The main things to know are that the authors created five datasets for Poisson and Helmholtz equations using a controllable data-generating process, each meant to hit one difficulty—heavy-tailed solutions from light-tailed coefficients, spectral shift in inputs, heavy-tailed frequency content, input sensitivity via local Lipschitz, and input complexity under amplitude normalization—and that their tests on neural operators show these cause accuracy drops missed by standard mean relative L2. This moves past average-case benchmarks and tries to make the hard cases explicit.

The construction is the actual novelty. Prior operator learning datasets do not isolate these modes in the same controlled way for elliptic problems, so the idea of a systematic suite is useful for people who need to check robustness.

The soft spot is the isolation claim. Elliptic operators couple coefficient statistics to solution tails, spectral content, and local sensitivity through the Green's function, so a change aimed at heavy tails will typically shift other properties too. The paper gives no evidence of cross-checks, such as confirming spectral content stays normal on the heavy-tail dataset or reporting how the other axes behave across sets. Without those diagnostics or any quantitative results with error bars, the attribution of performance drops to distinct causes stays unverified.

This is for researchers testing neural operators on PDEs who want benchmarks that stress real failure modes rather than average performance. A reader focused on reliable learned solvers would find the targeted cases worth looking at.

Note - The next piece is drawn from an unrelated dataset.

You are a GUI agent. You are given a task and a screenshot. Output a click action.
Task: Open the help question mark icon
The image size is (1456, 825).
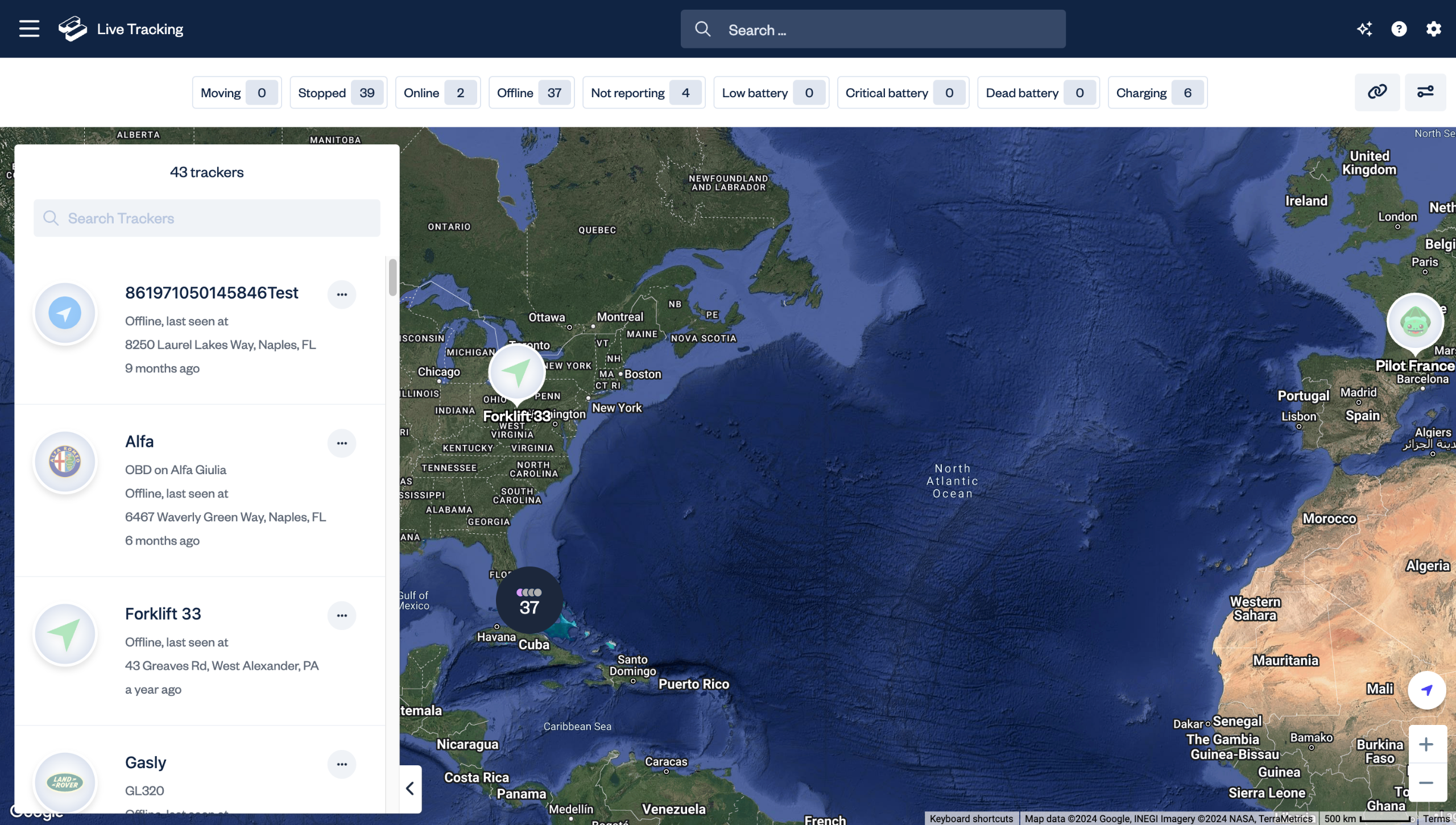point(1399,29)
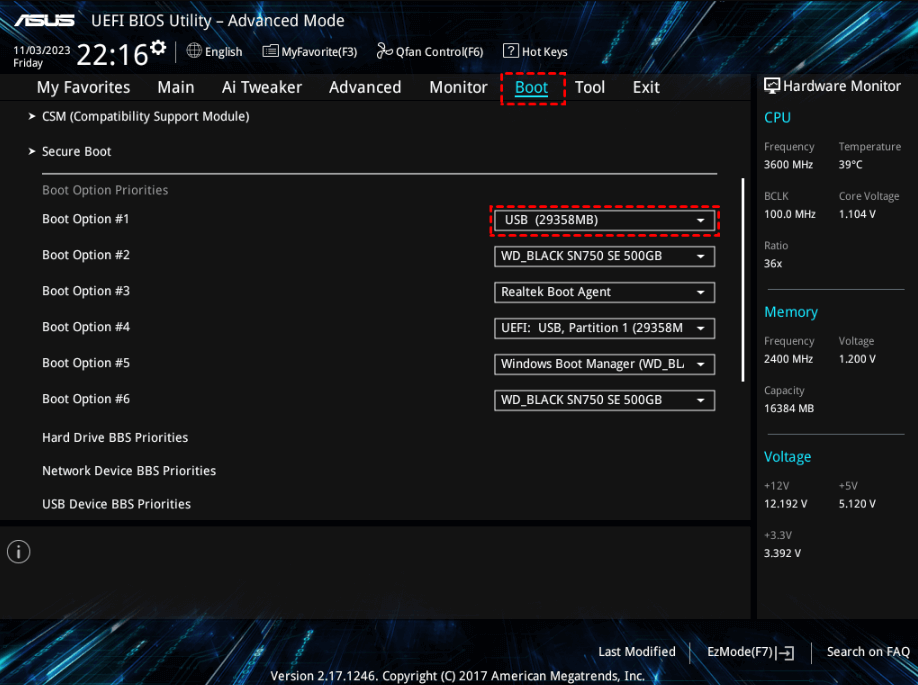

It deserves peer review because benchmark work can shape how the field measures progress, even if this version needs stronger validation of the data generation.

Referee Report

2 major / 2 minor

Summary. The manuscript introduces ELADO, a benchmark suite of datasets for neural operator learning on elliptic PDEs (Poisson and Helmholtz with non-constant coefficients). It defines a controllable data-generating process intended to isolate five distinct difficulties: (1) heavy-tailed solution distributions from light-tailed coefficient fields, (2) spectral distribution shift in inputs, (3) heavy-tailed frequency content in solutions, (4) input sensitivity measured by empirical local Lipschitz constants, and (5) input complexity under amplitude normalization. Evaluations of several neural operator architectures on these datasets are reported to show that heavy-tailed targets, spectral shift, and input sensitivity produce substantial accuracy degradation that is obscured by standard mean relative L² error on conventional benchmarks.

Significance. If the claimed isolation holds and the datasets are released with reproducible generation code, ELADO would supply a useful addition to the operator-learning literature by moving beyond average-case metrics to targeted stress tests for elliptic problems. The empirical focus and explicit construction of failure-mode-specific data are strengths that could guide architecture improvements, provided the attribution of performance drops to individual factors is secured.

major comments (2)

[Data Generation / Methods] The central claim that each dataset isolates one targeted difficulty without confounding interactions is load-bearing for all reported conclusions, yet the manuscript provides no verification (e.g., cross-measurement of spectral content or local Lipschitz constants on the heavy-tailed-coefficient dataset) that the DGP achieves orthogonality; elliptic Green's functions couple coefficient statistics to both solution tails and eigenstructure, so the attribution step remains unsecured.
[Evaluation Results] § on evaluation results: the abstract asserts 'substantial degradation' and that standard metrics 'may obscure' it, but no quantitative tables, error bars, or comparisons against baseline datasets are supplied in the available text; without these numbers the practical magnitude of the claimed effect cannot be assessed.

minor comments (2)

[Abstract] The abstract lists five datasets but does not name the specific neural operator architectures evaluated or the precise PDE instances (e.g., domain, boundary conditions) used for each.
[Methods] Notation for the empirical local Lipschitz analysis and the amplitude-normalization procedure should be defined explicitly before the results section.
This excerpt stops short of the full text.